— Start —
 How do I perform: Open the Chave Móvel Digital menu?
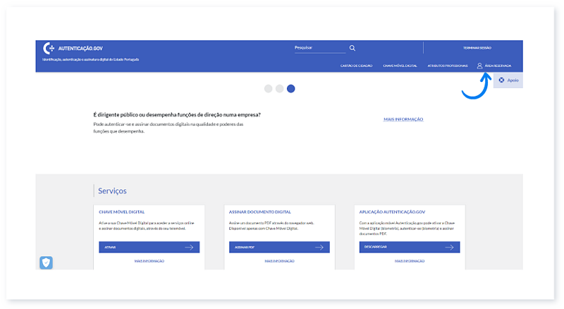[x=400, y=66]
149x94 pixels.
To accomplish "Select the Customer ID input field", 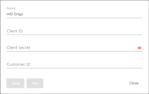I will point(75,64).
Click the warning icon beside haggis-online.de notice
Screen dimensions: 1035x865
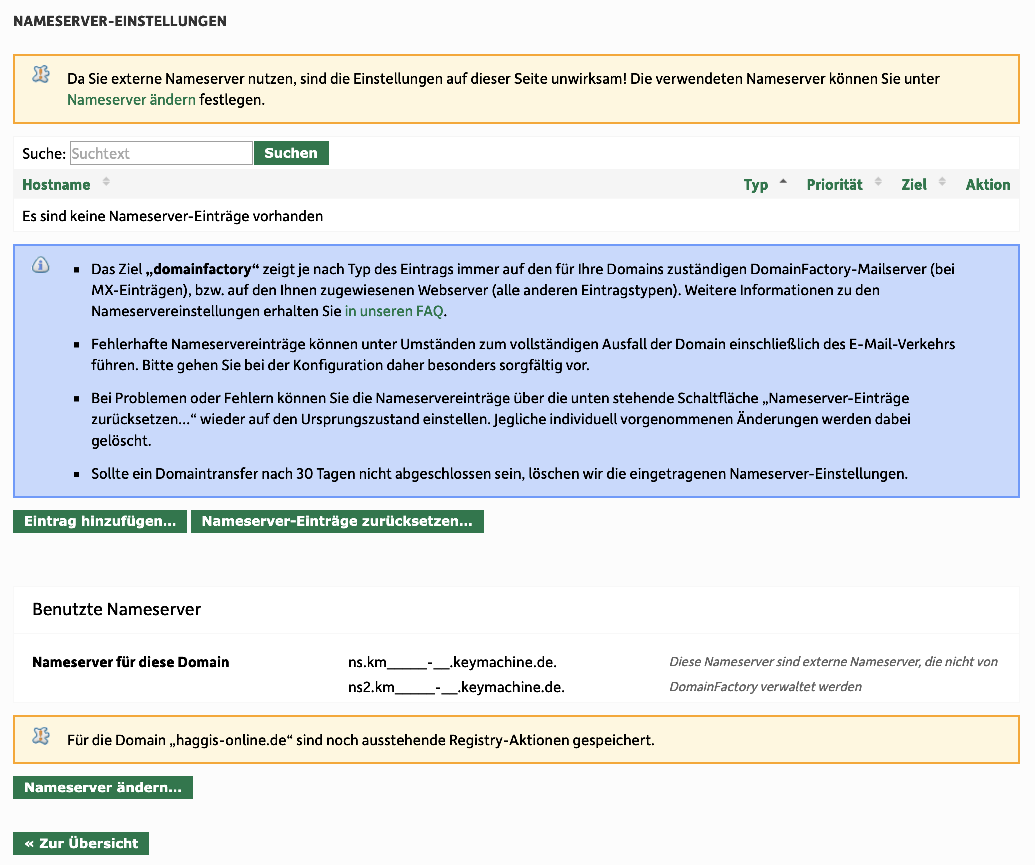pyautogui.click(x=41, y=736)
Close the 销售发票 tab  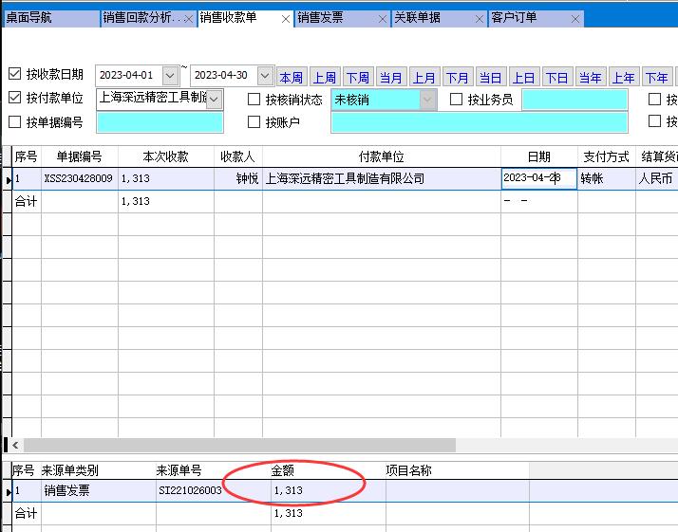[x=383, y=19]
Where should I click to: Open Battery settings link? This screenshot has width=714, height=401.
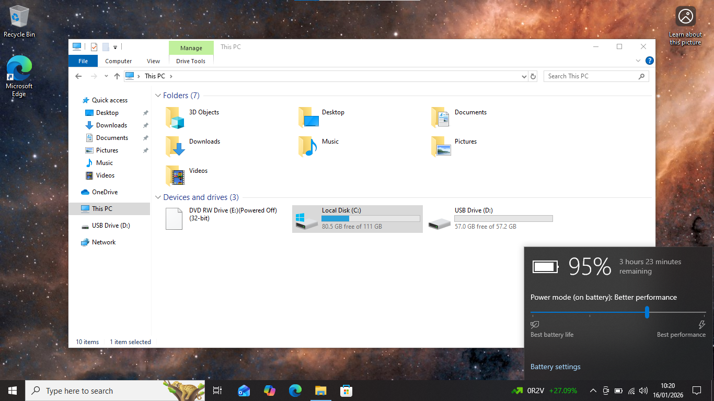coord(555,367)
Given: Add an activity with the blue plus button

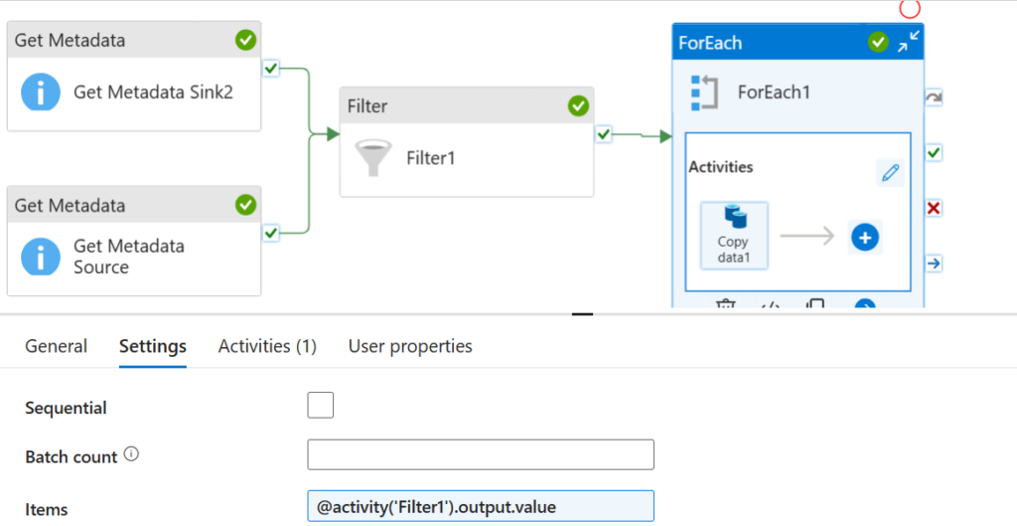Looking at the screenshot, I should pyautogui.click(x=865, y=238).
— End —
* DIRECTIVE *
Print the records from the line that contains "Where should I" through the end of the records, both ends included, exactly as they appear, leaving out the pictures.

* WRITTEN ANSWER *
Where should I click to: Open Battery settings link? This screenshot has width=714, height=401.
coord(555,367)
Given: Add an activity with the blue plus button

Looking at the screenshot, I should pyautogui.click(x=865, y=238).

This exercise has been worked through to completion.